Key-Value store	Document store	Column-Store
Amazon Dynamo Amazon S3 Redis Scalaris Voldemort	SimpleDb Couchdb MongoDb Riak	Cassandra Google BigTable HBase Hyperbase

Multi Version Concurrency Control

Multi Version Concurrency Control or MVCC is an efficient method to let multiple processes access the same data in parallel without corrupting the data and the possibility of deadlocks. It is an alternative to the Lock based approaches, where every process first has to request an exclusive lock on a data item, before it can be read or updated. MVCC is used in some relational databases as well as in most distributed databases.

Instead of letting each process access the data exclusively for a certain amount of time, MVCC allows processes to read the data in parallel, even if a process is updating the data. To maintain consistency, each data item has some kind of time stamp or revision. If a process reads a data item, it does not only get the value of it, the process also retrieves the revision of the data item. So if this process attempts to update this data item, then it writes the new value with the previously read revision number to the database.
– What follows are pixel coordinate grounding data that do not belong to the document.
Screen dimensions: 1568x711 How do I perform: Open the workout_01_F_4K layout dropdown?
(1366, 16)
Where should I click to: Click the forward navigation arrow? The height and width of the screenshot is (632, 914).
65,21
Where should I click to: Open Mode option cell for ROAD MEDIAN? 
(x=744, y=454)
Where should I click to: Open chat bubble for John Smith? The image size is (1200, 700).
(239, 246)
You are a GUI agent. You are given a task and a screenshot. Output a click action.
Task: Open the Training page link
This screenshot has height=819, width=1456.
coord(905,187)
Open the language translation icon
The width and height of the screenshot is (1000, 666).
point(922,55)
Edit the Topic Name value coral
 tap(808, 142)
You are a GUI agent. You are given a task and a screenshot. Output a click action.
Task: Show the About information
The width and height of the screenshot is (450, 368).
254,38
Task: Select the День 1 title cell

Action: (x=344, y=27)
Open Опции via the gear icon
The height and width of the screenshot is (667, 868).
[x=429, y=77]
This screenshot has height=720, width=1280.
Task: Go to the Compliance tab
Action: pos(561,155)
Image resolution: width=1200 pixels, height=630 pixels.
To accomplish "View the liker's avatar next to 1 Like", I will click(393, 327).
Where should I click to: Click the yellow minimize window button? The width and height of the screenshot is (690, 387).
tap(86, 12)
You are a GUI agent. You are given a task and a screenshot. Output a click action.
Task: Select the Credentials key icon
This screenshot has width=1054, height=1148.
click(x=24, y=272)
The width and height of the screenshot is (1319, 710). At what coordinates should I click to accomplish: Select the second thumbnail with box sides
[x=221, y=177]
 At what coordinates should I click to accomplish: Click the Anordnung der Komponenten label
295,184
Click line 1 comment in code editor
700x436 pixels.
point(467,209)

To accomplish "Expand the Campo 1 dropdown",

If the actual revision in the store is the same, then the new value is written and the revision of the data item is incremented.

But if the revision in the store is not the same as the revision read by the writing process, then there must have been another process which has updated the data item in the meantime. In a relational database, the writing process would be a transaction, which would in this case be aborted or restarted.

In distributed databases, there are at least two cases for such a conflict: The first one is that two processes are attempting to write the same data item on the same node. In this case, the database could detect the conflict during the write operation and abort it, so the client would need to re-read the data item and retry its desired update, like the behavior of a RDBMS in this situation.

Another case is that multiple clients update the same data item on different nodes. If the distributed database uses asynchronous replication, then this conflict can not be detected and handled during the write operations. The nodes first have to be synchronized before they can handle the conflict. The conflict resolution can happen during the replication or during the first read operation on the conflicting data item.

Some databases, which implement this, store all conflicting revisions of the data items and let the client decide how the conflict should be handled. In such systems a read request returns all conflicting versions of the value and the client has to choose one or has to merge the versions and to write the corrected revision back to the database.